Please return exactly the lines below that run from the line with "Click the Setup gear icon" through the end of the listing, both included, but not the pictures.

Provided records:
•••

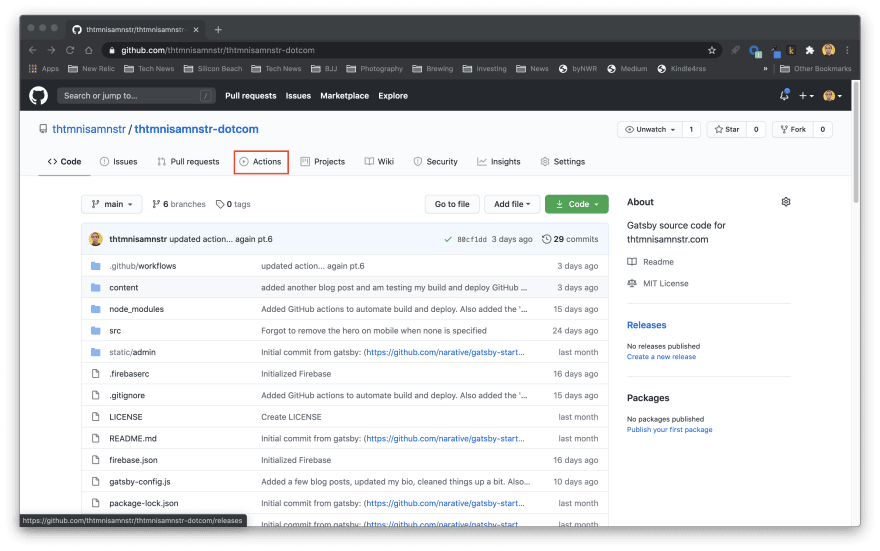The width and height of the screenshot is (880, 551).
Task: Star the repository
Action: click(727, 129)
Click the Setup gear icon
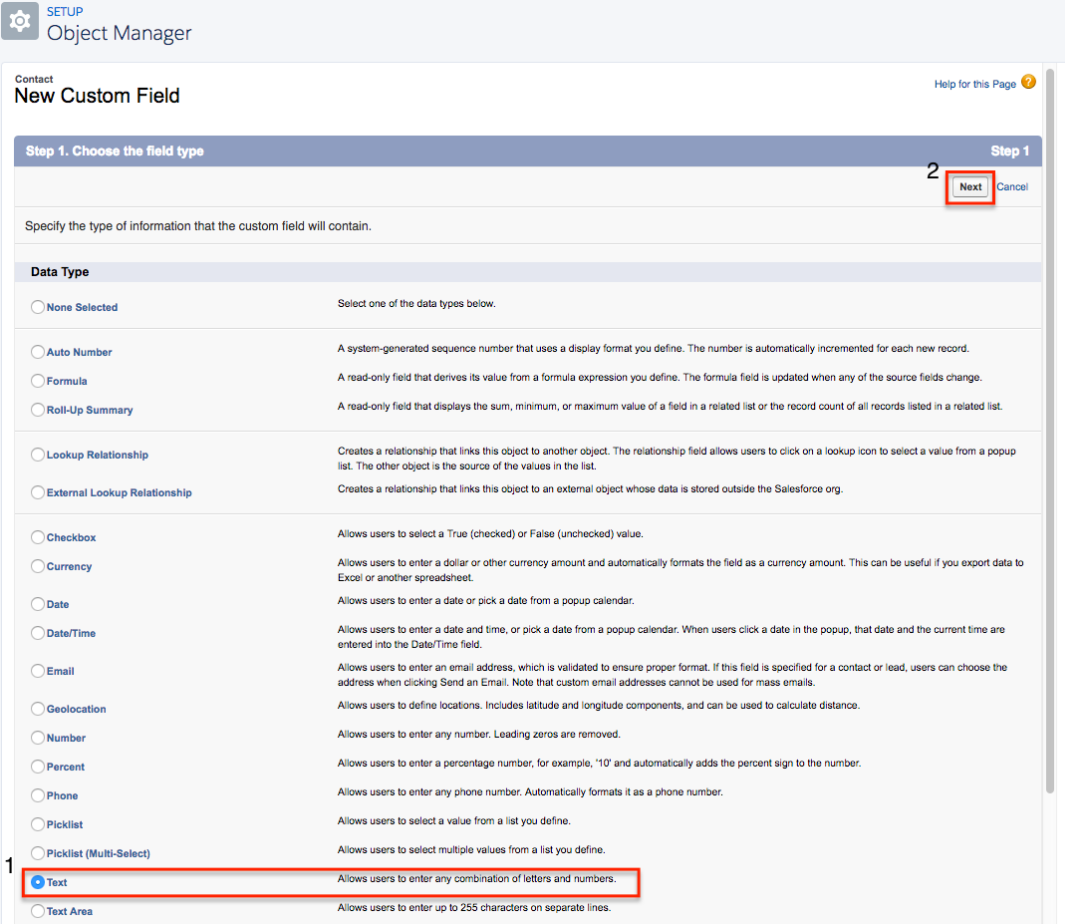This screenshot has height=924, width=1065. (20, 21)
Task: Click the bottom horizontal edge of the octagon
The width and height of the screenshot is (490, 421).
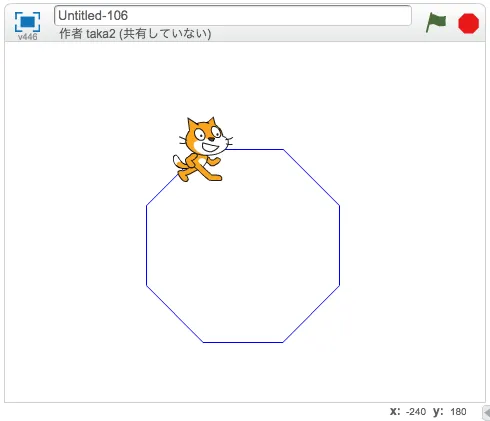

•••

Task result:
Click the Setup gear icon
This screenshot has height=924, width=1065. (20, 21)
Task: Click the bottom horizontal edge of the octagon
The width and height of the screenshot is (490, 421).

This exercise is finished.